Given the realities of China’s solar industry, it is likely that as government restrictions are lifted and market forces take over there will be some minor, short to mid-term turbulence. Further defaults might take place and consolidation is highly likely. The overall outcome will hopefully be a more efficient and profitable Chinese solar industry that is less dependent on government backing to survive. Chaori’s default is not likely to cause a domino effect. The company has already moved to sell its overseas solar farms in order to gain necessary funds to cover the default. All things considered, Chaori’s bond default will have a greater impact on the Chinese bond market than the overall solar industry. How that impacts China’s overall energy industry is yet to be seen.

Pollution Heads Out West

A  6 March 2014 article from Bloomberg indicates the Chinese government has carried out a directive to move power plants into western China in a bid to lessen pollution in eastern cities. The article is pared with a great infographic to help visualize the intensity of the new policy and the almost disproportional effects on Xinjiang Province. Xinjiang has long been a source of oil and gas for China and now with growing power needs throughout the country, the region’s coal deposits are quickly becoming a high-demand commodity. The new policy includes the operation of 20 coal-fired power plants and coal gasification facilities within Xinjiang. As the pollution control demands of eastern Chinese rise, the number of new polluting facilities rises in western China. Although the projects are pitched as providing economic growth and development, the many non-ethnic Chinese minorities that live in western China believe they will receive little if any benefit.
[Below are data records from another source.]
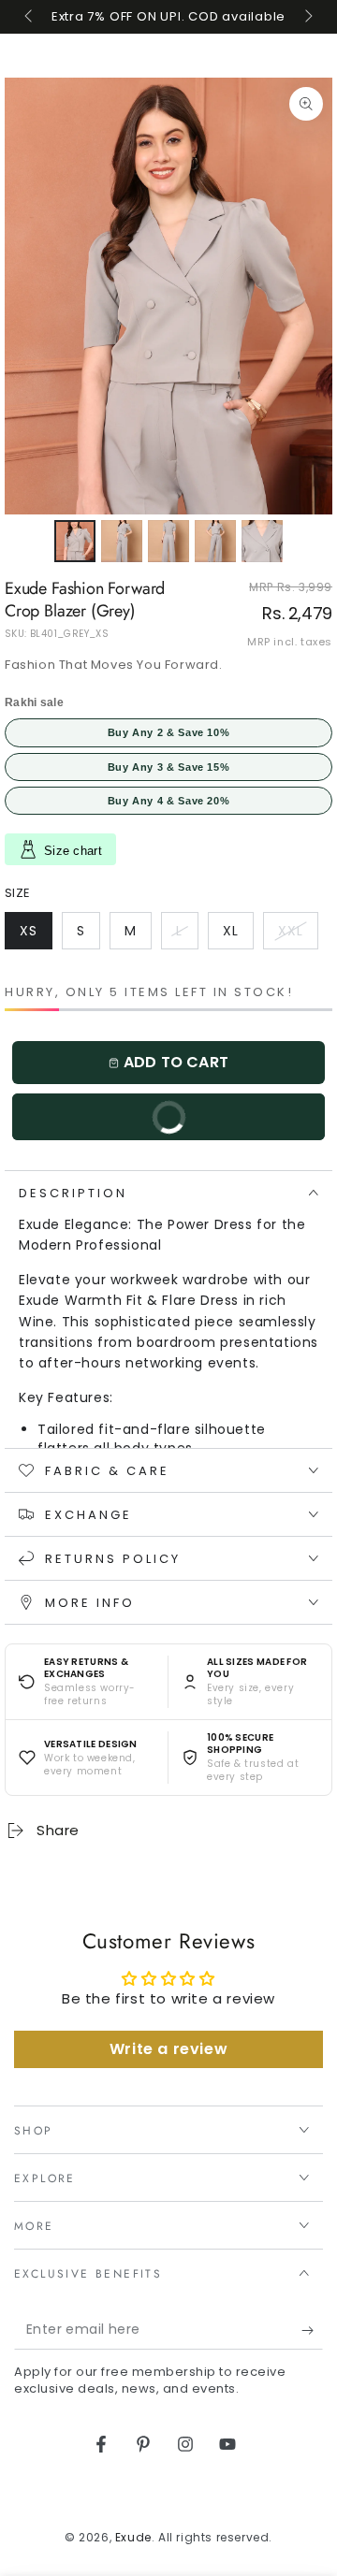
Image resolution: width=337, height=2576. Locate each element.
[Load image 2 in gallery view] (121, 541)
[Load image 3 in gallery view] (168, 541)
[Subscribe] (312, 2331)
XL (238, 935)
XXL (297, 935)
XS (35, 935)
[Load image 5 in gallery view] (262, 541)
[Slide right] (307, 17)
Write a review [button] (168, 2049)
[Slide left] (30, 17)
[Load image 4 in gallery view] (215, 541)
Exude (133, 2537)
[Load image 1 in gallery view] (74, 541)
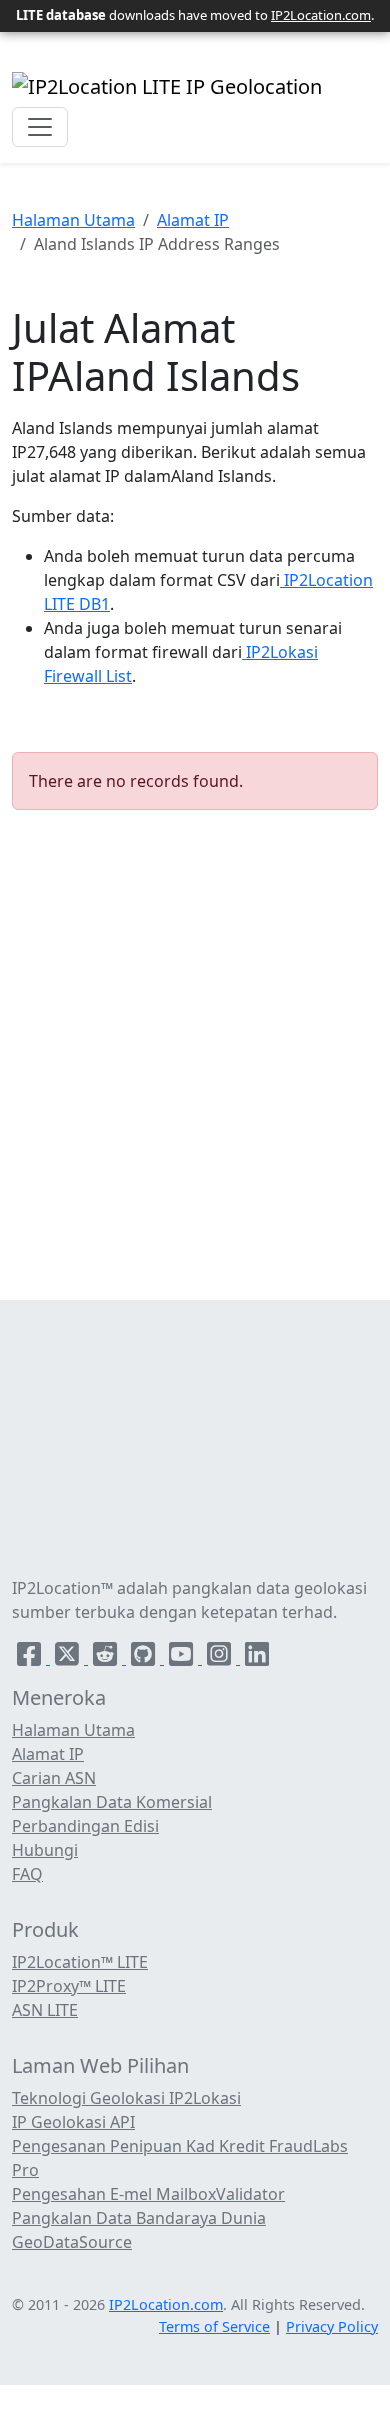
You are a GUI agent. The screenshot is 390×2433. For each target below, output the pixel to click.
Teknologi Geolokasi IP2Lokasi (126, 2098)
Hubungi (45, 1850)
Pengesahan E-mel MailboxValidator (148, 2194)
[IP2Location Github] (145, 1658)
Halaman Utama (73, 220)
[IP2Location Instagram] (221, 1658)
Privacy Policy (332, 2326)
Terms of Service (214, 2326)
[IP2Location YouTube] (183, 1658)
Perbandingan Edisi (85, 1826)
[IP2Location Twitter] (69, 1658)
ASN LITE (45, 2010)
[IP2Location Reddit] (107, 1658)
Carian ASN (54, 1778)
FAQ (27, 1874)
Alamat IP (193, 220)
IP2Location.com (321, 15)
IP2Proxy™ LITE (69, 1986)
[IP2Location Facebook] (31, 1658)
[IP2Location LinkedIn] (257, 1658)
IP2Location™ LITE (80, 1962)
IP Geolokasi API (73, 2122)
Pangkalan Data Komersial (112, 1802)
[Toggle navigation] (40, 127)
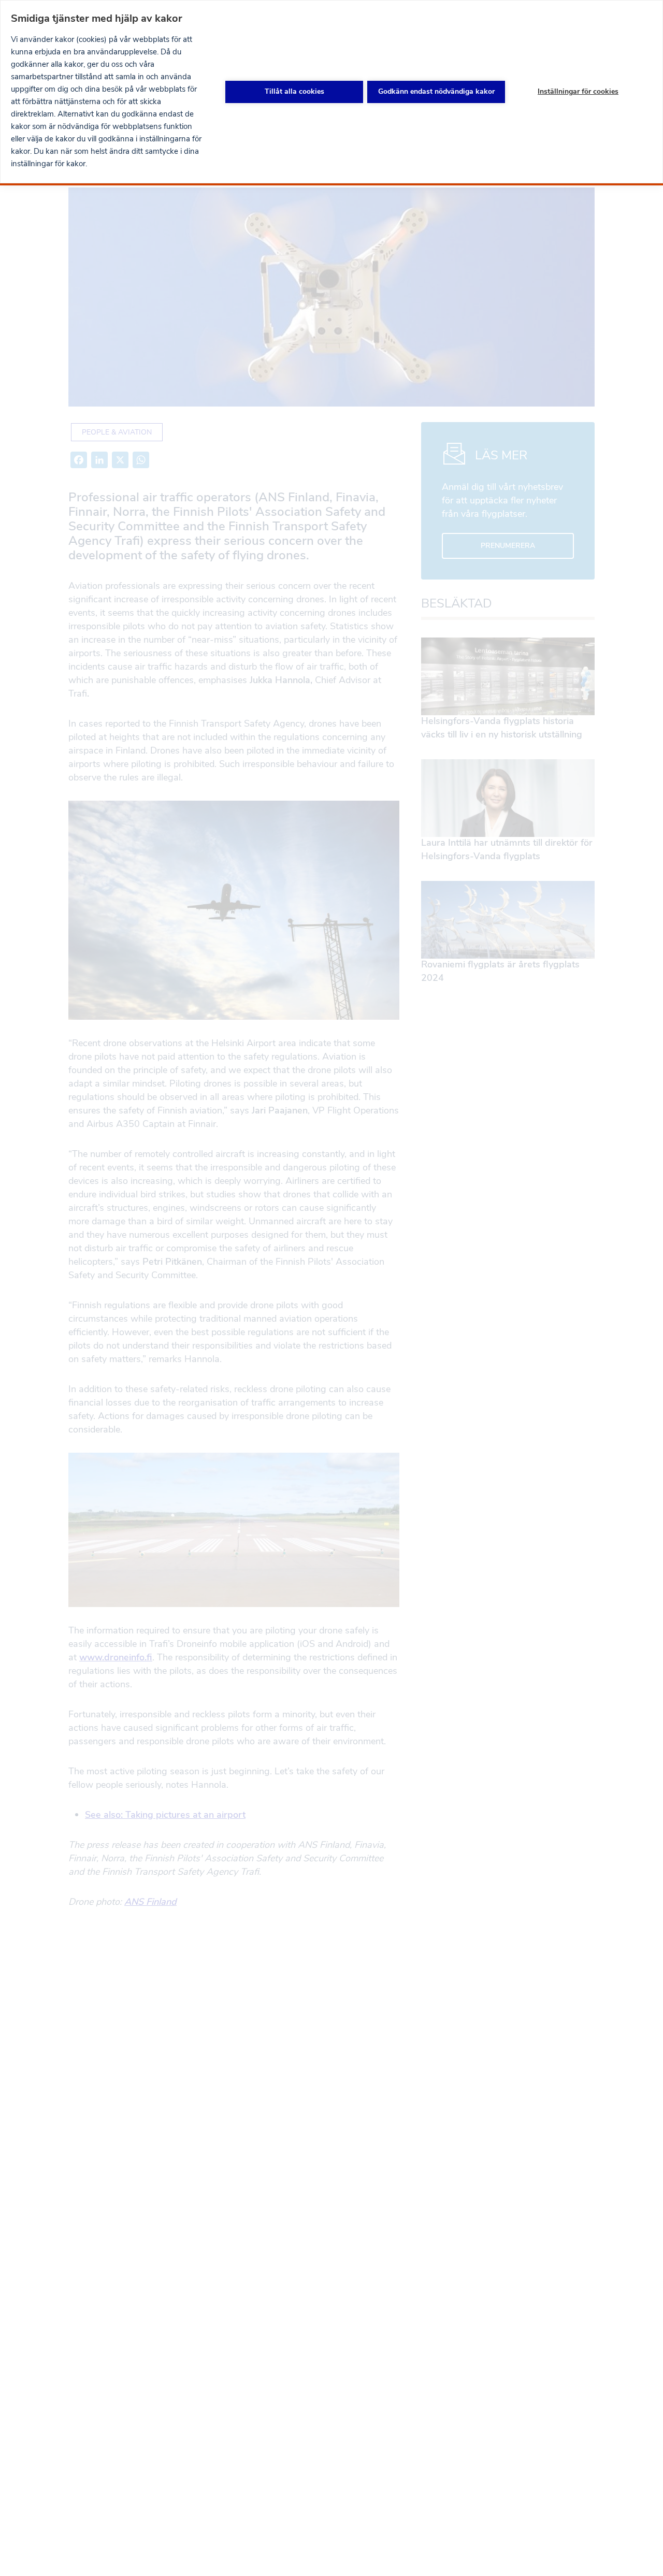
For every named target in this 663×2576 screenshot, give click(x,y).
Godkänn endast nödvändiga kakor (436, 91)
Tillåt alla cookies (294, 91)
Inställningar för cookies (578, 91)
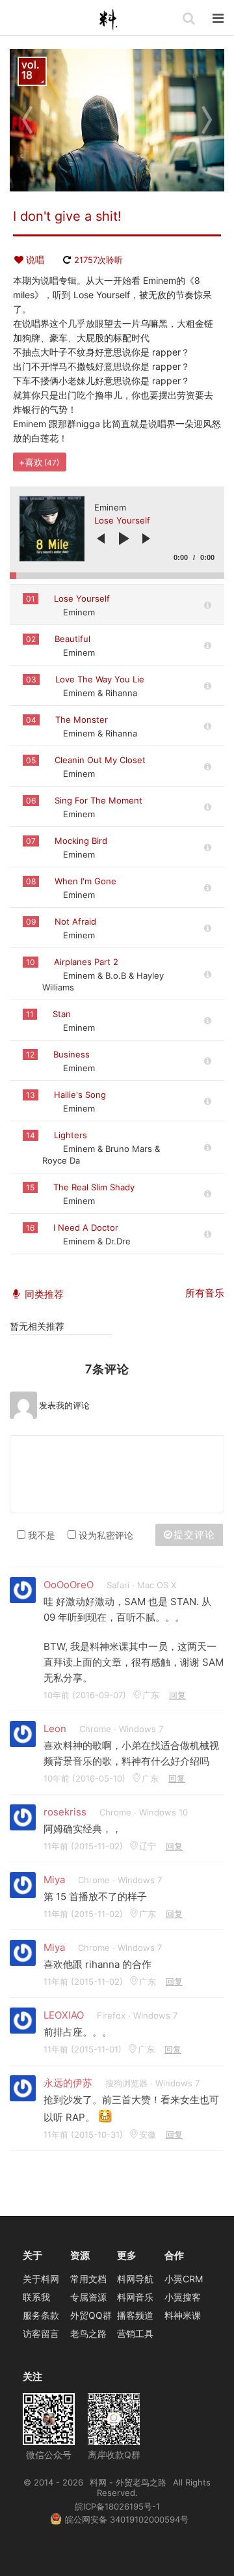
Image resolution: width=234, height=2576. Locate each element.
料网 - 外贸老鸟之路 (114, 20)
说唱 (35, 259)
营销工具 (135, 2333)
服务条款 (41, 2315)
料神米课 (182, 2315)
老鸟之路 (88, 2333)
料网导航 (135, 2278)
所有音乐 (204, 1293)
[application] (117, 532)
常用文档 (88, 2278)
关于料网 (41, 2278)
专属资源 (88, 2297)
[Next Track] (146, 538)
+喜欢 (39, 462)
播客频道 (135, 2315)
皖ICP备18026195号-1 (117, 2506)
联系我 (36, 2297)
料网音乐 (135, 2297)
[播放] (124, 538)
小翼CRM (183, 2278)
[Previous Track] (101, 538)
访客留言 (41, 2333)
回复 (177, 1695)
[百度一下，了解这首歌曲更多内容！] (207, 605)
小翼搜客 (182, 2297)
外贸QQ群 (91, 2315)
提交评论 (194, 1534)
Chinese pollution has long been a topic of discussion given the frighteningly high levels of air pollution paraded throughout the media. Attempts by the central government to reign in polluters and implement environmental policies have met with few results. By shifting antipollution measures from actually compliance to relocation, the Chinese government stands to create a dangerous illusion of pollution control by simply spreading out the sources of pollution. What makes the build-up of these coal-fired power plants and coal gasification facilities really unfortunate is that the environmental problems they produce will go most likely go unanswered at least until 2030, the end of said facilities utility preemptive power production time line.

Many individuals interviewed in the article are already suffering from health ailments and reduced economic prosperity at times less than a year after a facility had been built. The Chinese government has invested heavily in green and renewable energy previously with a significant amount of China’s wind energy coming from Xinjiang. While these energy production methods alone cannot account for all of China’s future energy needs, coal can certainly not be a viable, long-term option. The majority of the people that live near these coal consuming facilities are already experiencing adverse health and agricultural affects. Health and agricultural denigration make the promise of economic development and prosperity moot. Further limiting the desirability of these facilities is that attempts by the local communities to find some accountability are met with dismissal or vague threats of separatism. China’s growing power needs are an important issue that needs to be addressed but if the result is more harmful than beneficial policy implementation needs to be reevaluated and revised.